Cushion cut is the girl next door. It is a brilliant style cut on a square-shaped diamond, but with the corners softened and rounded. It is similar to the round brilliant cut, but a little more unique with the squared shape - a beautiful and unique blend.
Princess cut is your high-school sweetheart. A common cut now for engagement rings, it rose to popularity in the 1980s as the new cut for a square-shaped diamond. Princess cut looks like an inverted pyramid when viewed from the top. With 58 facets, the princess cut allows the diamond to look larger and really show off it’s clarity, so pay attention to your clarity grade when getting a princess cut because inclusions or flaws may appear more noticeable. Princess cuts also have pointy corners, so at True, we recommend using prongs on all four corners to protect the diamond.

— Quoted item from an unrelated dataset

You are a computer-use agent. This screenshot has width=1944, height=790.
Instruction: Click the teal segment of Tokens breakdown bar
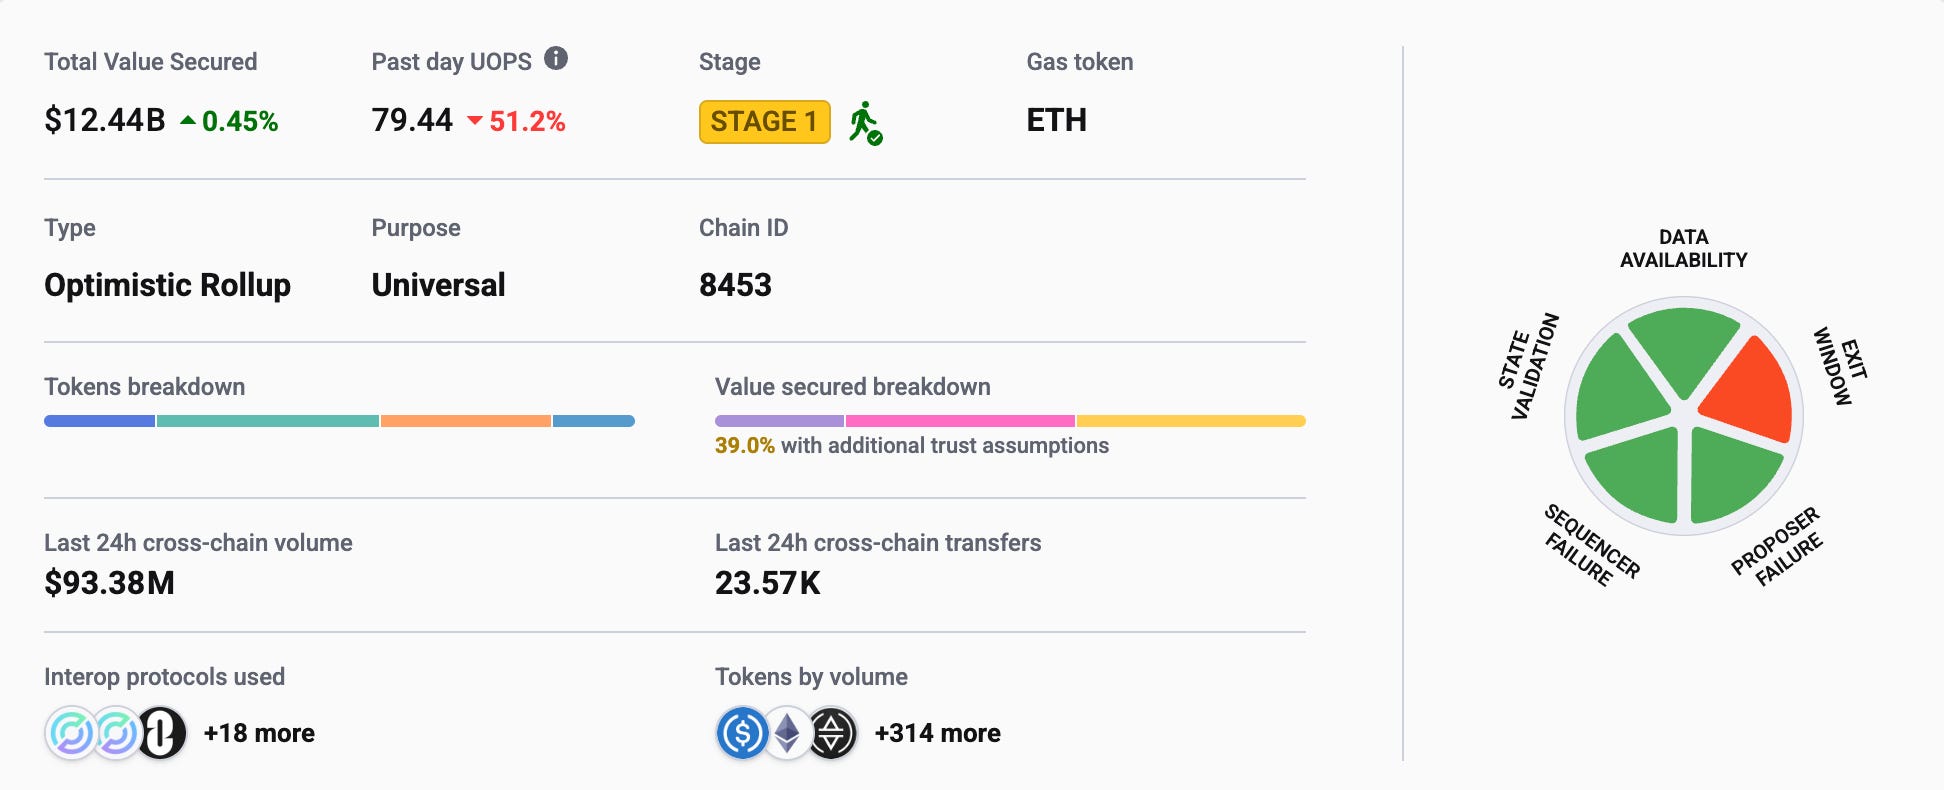click(268, 421)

Radiant cut is the new girl in town. It is a cut used on square or rectangle shaped diamonds, and is relatively new in the industry, gaining in popularity in the last 10 years for it’s gleaming sparkle. Radiant cuts were created to sparkle more brilliantly with their multitude of facets - 70 facets compared to the 58 facets of a princess cut - letting it sparkle more brilliantly than a princess and more like a cushion cut diamond. However, unlike the soft rounded corners of a cushion cut diamond, the corners are cut on a diagonal to appear more angular.
Emerald cut is a sleek and mysterious woman. It is designed to highlight the beautiful qualities of a rectangle or octagonal shape, with long facets that outline of the stone. This creates dramatic flashes of reflection, and when not reflecting the light, this cut reveals an almost mirror-like appearance. Because of this, the emerald cut requires a stone of very high quality.
Baguette cut is a charming beauty with a flair for art deco. This cut is named for the French word “baguette” and accentuates an elongated geometric shape. Narrower than an emerald cut with unbeveled, angled corners, we love the drama of a baguette cut, particularly for smaller diamonds and side stones.
Trillion cut is a tomboy; dynamic and adventurous. It is a unique triangular stone that has a brilliant cut, but with modifications to suit a triangular shaped stone. The brilliant cut facets make her shine brightly when she’s embracing light - and life.
At True, we source a diamond in the cut that is true to you. Your stone is a personal choice! We work directly with diamond wholesalers to curate ethically-sourced, GIA-certified diamonds. While typical jewellers only have their own diamonds in stock, we have a network around the world from which to select and can ensure you receive the highest quality for the best value.
Diamond Alternatives are becoming increasingly common and are also a great choice.
Sapphires and Rubies are durable gemstones, making them good for everyday wear. They come in colours such as pink, purple, orange, yellow, green, black and colourless. Sapphires have been seen on engagement rings for centuries - the most famous example of which was the ring owned by Diana, Princess of Wales, now worn by Kate, Duchess of Cambridge.
Morganite (pink/peach), Emerald (green), Amethyst (purple) and Aquamarine (light icy blue) are all commonly used gemstones for engagement rings. They are gorgeous, and slightly softer compared to diamonds, making them a cost-effective alternative.
Coloured Diamonds are graded the opposite of a regular diamond; their value generally increases with the strength and purity of the colour.
Large, vivid fancy colour diamonds are extremely rare and valuable (only 1 in 10,000 diamonds are fancy coloured diamonds). Yellow is the most commonly used in engagement rings. The most valuable hues of a fancy coloured diamonds are pink, blue, and green.